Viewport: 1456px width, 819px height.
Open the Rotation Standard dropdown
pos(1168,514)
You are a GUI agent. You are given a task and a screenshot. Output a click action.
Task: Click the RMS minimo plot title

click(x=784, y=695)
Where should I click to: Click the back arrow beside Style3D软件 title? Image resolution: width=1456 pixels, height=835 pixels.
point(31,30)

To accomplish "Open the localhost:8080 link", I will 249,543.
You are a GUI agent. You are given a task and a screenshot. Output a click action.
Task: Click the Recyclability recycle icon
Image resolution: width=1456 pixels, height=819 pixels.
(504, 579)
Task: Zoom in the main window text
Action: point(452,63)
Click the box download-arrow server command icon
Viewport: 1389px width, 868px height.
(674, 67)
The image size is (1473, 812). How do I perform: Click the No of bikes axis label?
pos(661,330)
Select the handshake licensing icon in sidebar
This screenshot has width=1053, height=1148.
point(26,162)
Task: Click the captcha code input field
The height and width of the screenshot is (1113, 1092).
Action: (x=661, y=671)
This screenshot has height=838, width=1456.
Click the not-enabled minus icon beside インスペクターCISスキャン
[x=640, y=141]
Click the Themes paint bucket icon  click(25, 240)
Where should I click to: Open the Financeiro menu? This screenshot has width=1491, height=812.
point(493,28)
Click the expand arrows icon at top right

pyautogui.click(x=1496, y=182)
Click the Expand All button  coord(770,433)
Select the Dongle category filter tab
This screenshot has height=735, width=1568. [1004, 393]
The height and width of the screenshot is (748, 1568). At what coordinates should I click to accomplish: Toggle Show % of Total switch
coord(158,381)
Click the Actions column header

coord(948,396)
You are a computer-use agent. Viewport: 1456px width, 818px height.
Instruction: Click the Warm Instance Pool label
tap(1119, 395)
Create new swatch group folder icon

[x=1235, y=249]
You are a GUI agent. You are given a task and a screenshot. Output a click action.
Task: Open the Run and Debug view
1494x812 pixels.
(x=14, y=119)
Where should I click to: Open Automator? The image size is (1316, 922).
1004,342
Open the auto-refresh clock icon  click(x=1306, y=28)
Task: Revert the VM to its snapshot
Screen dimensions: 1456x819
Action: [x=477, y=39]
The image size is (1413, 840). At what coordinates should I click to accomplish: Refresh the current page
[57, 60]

▶ [Problem details] Please copy nothing but the lines from the one that holds "Screen dimensions: 1456x819" through the last line of the material above, exactly as written.

▶ [Solution below]
Screen dimensions: 1456x819
Action: [x=477, y=39]
The image size is (1413, 840). At what coordinates should I click to accomplish: Refresh the current page
[57, 60]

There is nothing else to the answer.